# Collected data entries
========

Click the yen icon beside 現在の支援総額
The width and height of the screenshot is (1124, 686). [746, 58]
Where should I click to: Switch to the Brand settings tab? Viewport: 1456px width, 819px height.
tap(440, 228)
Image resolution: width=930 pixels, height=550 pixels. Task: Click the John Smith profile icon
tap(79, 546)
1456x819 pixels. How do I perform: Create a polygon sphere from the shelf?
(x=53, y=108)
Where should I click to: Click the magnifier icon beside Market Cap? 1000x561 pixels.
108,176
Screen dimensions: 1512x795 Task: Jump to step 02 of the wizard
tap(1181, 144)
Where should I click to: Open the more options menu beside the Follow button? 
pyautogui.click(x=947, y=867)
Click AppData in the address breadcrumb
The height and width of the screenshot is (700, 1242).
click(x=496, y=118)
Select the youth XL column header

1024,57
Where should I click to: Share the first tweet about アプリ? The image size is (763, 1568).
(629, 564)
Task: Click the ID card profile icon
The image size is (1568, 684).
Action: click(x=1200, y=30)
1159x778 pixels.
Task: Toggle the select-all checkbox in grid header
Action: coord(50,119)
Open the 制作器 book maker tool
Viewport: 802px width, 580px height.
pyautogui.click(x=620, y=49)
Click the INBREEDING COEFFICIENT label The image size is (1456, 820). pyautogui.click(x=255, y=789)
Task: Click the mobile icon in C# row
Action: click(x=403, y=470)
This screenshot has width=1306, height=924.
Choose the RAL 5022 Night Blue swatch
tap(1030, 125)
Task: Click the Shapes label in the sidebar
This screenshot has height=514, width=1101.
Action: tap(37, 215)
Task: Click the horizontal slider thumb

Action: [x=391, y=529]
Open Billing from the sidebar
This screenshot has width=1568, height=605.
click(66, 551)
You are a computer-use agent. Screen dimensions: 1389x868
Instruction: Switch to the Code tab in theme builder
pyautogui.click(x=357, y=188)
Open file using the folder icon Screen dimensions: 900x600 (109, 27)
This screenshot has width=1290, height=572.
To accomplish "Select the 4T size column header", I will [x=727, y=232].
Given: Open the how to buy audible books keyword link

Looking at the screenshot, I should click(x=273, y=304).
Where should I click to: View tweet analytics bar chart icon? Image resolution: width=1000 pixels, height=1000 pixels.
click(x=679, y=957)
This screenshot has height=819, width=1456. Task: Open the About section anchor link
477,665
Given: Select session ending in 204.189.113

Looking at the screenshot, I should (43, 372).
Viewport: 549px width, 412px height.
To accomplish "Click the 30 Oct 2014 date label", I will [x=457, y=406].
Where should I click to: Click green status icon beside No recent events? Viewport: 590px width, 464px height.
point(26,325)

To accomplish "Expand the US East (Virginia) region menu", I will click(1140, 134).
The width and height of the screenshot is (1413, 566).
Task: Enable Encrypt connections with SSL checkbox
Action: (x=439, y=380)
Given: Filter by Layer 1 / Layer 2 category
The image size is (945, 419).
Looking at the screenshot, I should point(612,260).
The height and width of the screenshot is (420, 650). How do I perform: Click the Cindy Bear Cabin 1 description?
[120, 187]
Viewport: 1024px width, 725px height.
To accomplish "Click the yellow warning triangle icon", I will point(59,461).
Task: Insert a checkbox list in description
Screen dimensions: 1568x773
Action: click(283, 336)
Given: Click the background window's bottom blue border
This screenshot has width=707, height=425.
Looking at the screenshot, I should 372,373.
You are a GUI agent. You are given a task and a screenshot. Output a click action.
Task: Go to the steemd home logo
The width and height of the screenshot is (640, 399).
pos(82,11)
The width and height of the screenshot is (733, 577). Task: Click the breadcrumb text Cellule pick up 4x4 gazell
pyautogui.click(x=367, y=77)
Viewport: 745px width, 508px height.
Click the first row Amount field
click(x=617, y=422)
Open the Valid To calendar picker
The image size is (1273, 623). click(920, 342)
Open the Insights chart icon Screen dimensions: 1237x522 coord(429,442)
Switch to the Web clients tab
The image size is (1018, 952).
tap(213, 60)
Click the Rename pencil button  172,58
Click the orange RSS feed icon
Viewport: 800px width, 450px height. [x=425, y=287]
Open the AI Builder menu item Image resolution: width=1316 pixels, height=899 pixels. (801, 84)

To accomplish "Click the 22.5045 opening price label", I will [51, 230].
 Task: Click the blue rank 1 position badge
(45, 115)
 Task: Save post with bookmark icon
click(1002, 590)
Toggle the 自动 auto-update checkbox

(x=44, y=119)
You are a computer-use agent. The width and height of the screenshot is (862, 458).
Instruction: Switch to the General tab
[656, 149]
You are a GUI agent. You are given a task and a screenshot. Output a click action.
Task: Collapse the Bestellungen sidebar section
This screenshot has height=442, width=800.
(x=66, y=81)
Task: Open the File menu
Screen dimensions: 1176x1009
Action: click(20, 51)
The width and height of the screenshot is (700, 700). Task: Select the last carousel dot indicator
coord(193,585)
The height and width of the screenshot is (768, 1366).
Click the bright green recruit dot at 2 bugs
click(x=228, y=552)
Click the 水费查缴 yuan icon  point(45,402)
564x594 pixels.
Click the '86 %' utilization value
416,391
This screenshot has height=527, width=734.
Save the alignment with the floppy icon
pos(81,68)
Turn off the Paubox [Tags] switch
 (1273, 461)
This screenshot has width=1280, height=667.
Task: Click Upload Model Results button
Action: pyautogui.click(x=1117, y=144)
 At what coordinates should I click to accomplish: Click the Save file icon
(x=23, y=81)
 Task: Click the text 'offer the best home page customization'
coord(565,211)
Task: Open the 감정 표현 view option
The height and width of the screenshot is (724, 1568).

========

With the line containing "This screenshot has height=527, width=734." as the first and the final line of the entries above as the last, write out that span exactly and nothing more.

This screenshot has height=527, width=734.
Save the alignment with the floppy icon
pos(81,68)
Turn off the Paubox [Tags] switch
 (1273, 461)
This screenshot has width=1280, height=667.
Task: Click Upload Model Results button
Action: pyautogui.click(x=1117, y=144)
 At what coordinates should I click to accomplish: Click the Save file icon
(x=23, y=81)
 Task: Click the text 'offer the best home page customization'
coord(565,211)
Task: Open the 감정 표현 view option
The height and width of the screenshot is (724, 1568).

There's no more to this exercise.